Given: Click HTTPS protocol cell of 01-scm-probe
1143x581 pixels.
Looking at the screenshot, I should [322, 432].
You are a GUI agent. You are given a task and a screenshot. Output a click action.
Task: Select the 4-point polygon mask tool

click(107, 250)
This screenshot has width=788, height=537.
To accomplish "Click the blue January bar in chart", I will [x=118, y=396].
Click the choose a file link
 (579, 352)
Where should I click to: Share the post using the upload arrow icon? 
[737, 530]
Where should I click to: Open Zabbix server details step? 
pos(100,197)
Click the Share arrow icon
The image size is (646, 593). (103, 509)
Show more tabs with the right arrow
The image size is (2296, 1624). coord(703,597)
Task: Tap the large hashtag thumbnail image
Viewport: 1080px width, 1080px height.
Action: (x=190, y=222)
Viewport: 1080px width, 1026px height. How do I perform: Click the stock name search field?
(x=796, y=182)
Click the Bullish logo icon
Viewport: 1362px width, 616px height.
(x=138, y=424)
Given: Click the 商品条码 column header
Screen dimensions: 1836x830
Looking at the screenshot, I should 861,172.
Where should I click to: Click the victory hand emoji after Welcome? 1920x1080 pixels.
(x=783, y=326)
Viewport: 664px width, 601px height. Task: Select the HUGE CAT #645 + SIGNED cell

************

* WORK TO BE COMPLETED
Print the entries exactly.

* YOUR RESPONSE
Given: Click HTTPS protocol cell of 01-scm-probe
1143x581 pixels.
Looking at the screenshot, I should [322, 432].
You are a GUI agent. You are given a task and a screenshot. Output a click action.
Task: Select the 4-point polygon mask tool

click(107, 250)
This screenshot has width=788, height=537.
To accomplish "Click the blue January bar in chart", I will [x=118, y=396].
Click the choose a file link
 (579, 352)
Where should I click to: Share the post using the upload arrow icon? 
[737, 530]
Where should I click to: Open Zabbix server details step? 
pos(100,197)
Click the Share arrow icon
The image size is (646, 593). (103, 509)
Show more tabs with the right arrow
The image size is (2296, 1624). coord(703,597)
Task: Tap the large hashtag thumbnail image
Viewport: 1080px width, 1080px height.
Action: (x=190, y=222)
Viewport: 1080px width, 1026px height. How do I perform: Click the stock name search field?
(x=796, y=182)
Click the Bullish logo icon
Viewport: 1362px width, 616px height.
(x=138, y=424)
Given: Click the 商品条码 column header
Screen dimensions: 1836x830
Looking at the screenshot, I should 861,172.
Where should I click to: Click the victory hand emoji after Welcome? 1920x1080 pixels.
(x=783, y=326)
Viewport: 664px width, 601px height. Task: Select the HUGE CAT #645 + SIGNED cell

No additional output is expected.